• [Work to be completed]: Show every line below where "will" can be found.

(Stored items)
BEGIN

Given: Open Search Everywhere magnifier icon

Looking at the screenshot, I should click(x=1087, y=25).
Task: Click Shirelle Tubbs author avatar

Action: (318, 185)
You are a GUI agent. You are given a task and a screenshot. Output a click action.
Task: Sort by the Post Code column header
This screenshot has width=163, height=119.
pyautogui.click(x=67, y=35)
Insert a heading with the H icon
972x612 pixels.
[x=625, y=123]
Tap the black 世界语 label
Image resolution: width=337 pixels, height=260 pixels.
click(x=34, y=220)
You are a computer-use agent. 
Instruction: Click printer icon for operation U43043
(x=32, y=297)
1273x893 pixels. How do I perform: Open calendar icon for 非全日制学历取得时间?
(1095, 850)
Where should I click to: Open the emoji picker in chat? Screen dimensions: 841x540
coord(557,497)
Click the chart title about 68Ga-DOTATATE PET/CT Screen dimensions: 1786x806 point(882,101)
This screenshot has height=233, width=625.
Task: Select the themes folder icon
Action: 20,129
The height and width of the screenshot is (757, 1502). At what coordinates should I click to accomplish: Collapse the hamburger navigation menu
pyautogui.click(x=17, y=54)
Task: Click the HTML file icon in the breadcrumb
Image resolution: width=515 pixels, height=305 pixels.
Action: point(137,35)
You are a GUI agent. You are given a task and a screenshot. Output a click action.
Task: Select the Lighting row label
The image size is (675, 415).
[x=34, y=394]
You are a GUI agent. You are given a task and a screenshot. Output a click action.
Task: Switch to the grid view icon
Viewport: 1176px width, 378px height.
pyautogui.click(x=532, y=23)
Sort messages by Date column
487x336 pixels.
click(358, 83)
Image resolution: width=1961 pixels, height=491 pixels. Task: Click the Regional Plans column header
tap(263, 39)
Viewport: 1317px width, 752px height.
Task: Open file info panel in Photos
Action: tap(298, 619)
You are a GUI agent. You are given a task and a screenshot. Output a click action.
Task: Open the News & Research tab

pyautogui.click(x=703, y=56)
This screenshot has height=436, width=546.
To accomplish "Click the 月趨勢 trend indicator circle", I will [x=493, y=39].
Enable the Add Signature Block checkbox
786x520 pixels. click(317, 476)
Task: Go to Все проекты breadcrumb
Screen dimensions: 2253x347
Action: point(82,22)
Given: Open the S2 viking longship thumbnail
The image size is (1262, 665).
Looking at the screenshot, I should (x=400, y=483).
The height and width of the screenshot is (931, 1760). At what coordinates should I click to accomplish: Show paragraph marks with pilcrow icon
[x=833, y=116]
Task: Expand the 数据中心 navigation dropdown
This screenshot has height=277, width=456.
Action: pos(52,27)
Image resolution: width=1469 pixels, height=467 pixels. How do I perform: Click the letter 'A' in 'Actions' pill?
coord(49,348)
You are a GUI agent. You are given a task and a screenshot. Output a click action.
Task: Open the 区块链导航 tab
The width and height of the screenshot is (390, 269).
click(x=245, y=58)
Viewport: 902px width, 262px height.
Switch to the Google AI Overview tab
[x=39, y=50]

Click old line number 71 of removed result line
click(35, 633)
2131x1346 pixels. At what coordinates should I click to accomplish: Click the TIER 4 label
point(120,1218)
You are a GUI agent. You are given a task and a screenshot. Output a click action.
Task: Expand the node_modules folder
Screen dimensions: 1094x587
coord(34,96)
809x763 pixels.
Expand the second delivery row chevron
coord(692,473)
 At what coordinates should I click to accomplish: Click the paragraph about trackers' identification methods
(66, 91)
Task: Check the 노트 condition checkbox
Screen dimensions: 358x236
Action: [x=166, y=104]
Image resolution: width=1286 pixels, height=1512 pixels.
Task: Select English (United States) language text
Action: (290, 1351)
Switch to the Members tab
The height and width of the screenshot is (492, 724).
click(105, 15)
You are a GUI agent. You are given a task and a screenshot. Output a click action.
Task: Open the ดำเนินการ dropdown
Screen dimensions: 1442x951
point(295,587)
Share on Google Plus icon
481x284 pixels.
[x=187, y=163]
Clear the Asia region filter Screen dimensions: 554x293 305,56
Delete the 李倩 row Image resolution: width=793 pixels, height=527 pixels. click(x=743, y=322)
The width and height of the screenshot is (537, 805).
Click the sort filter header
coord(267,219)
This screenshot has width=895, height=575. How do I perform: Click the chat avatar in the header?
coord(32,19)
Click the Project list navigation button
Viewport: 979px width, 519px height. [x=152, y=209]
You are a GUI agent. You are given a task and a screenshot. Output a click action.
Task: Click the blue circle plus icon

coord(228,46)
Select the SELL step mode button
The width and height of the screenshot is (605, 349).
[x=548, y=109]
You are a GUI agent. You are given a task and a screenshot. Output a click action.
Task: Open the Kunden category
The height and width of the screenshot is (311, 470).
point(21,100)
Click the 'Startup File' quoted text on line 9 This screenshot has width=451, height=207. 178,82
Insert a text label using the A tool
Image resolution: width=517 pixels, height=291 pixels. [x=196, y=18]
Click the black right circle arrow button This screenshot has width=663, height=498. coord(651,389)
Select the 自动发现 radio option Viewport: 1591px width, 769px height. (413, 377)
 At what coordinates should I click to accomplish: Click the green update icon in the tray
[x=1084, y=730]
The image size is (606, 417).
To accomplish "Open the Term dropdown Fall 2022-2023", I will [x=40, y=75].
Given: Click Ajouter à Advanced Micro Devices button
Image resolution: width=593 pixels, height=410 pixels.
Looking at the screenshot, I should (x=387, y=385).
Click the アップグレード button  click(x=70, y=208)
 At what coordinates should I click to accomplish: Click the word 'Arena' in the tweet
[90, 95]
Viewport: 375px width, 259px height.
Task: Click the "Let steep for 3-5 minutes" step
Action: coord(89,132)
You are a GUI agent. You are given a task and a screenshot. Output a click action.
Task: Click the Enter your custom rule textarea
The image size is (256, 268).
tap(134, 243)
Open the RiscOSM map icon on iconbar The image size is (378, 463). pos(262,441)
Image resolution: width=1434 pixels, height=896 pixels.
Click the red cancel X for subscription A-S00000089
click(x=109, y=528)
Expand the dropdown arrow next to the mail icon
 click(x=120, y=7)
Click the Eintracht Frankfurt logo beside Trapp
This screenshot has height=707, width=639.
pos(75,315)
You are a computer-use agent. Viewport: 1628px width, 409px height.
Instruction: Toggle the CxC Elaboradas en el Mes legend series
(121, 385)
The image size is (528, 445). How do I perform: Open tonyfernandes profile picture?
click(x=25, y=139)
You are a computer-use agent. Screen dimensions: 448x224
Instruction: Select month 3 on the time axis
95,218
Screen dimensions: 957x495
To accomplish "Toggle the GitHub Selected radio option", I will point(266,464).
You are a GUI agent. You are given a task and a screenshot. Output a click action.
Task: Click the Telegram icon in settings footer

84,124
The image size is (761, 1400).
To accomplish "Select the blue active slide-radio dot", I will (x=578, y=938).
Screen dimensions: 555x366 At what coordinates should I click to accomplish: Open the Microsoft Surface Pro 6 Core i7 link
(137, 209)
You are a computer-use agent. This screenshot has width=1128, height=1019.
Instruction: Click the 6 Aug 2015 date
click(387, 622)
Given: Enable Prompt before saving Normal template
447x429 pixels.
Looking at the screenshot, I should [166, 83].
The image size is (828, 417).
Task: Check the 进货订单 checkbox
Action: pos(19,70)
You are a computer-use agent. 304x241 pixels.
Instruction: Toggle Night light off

END

• [Exercise answer]:
To accomplish "Click the 月趨勢 trend indicator circle", I will [x=493, y=39].
To accomplish "Open the Term dropdown Fall 2022-2023", I will [x=40, y=75].
To accomplish "Toggle the GitHub Selected radio option", I will point(266,464).
To accomplish "Select the blue active slide-radio dot", I will (x=578, y=938).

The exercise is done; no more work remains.